Not Delia bought a new bread machine recently. (At least this time round she didn’t buy it and tell me it was my Christmas present, which is what she did a couple of years ago when she bought a commercial salamander.) Anyway, I thought I’d have a go at making something in it.
The instruction booklet that came with the machine had several recipes, so I thought I’d start off small and simple with a 500g wheat bread loaf (the very first recipe in the book). Unfortunately, as I looked down the list of ingredients I realised that although they’d translated the recipes from German, they hadn’t bothered to do it properly – so I was struggling to work out exactly what “wheat flour type 1050” and “wheat flour type 405” were. In the end I improvised, used bread flour and plain flour respectively and hoped that would be near enough.
I nearly fell into the trap they’d set for me. The recipe lists the dry ingredients first (starting with the yeast) and then the liquids. However, the operating instructions tell you to add the liquids first, then the dry ingredients ending with, yes, the yeast.
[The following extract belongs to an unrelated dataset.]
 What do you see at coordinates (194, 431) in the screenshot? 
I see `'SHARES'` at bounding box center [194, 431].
It really does pay to read the manual sometimes.
Having wrestled the baking tin with the ingredients back into the machine – no easy task – I pressed the appropriate buttons and was rewarded with the dough-hook springing into action. Only three hours and thirteen minutes before ND and I would be enjoying beautiful, freshly-baked bread…
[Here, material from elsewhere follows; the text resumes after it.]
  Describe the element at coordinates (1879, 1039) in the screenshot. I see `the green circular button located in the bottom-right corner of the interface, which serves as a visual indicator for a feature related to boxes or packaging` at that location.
In the end, it took rather longer than that.
When the programme’s finished, I had to figure out how to get the loaf out. It had to be sooner rather than later, both because the tin (being metal) was going to contract more quickly than the bread and grab it even more firmly in place, and also because leaving the bread in the tin was likely to end in its getting soggy as the steam condensed with nowhere to escape to.
But it wasn’t that easy. For starters, the whole thing was bloody hot (well, it had just come out of an oven, hadn’t it?). The loaf was pretty tightly wedged into place, and as the baking tin is non-stick knives were out of the question. In the end a wooden spatula came to my rescue.
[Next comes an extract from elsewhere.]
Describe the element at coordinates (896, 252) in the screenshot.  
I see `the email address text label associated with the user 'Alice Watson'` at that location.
However, long before taking the loaf out I’d already realised that 500g of dough was not really big enough for the tin, and that since it was a quite large rectangular tin, all the dough had ended up to one side, resulting in a rather strangely-shaped loaf (as you’ve already seen above).
Once I’d got the loaf out I realised that, predictably, the dough hook wasn’t in the baking tin any more, but was now embedded in the bottom of the loaf…
Since the dough hook is made of metal and is also non-stick coated, the same strictures against sharp implements applied and, of course, it was also pretty hot (though not quite so hot by now). A plastic Japanese-style (pointy) chopstick was my friend here.
As it happened, the bread itself was quite tasty, if a tad on the heavy side. It put me in mind of the loaves my mother made during the bread strikes in the mid-1970s. She improved as time went on, so maybe practice will make perfect. We’ll see.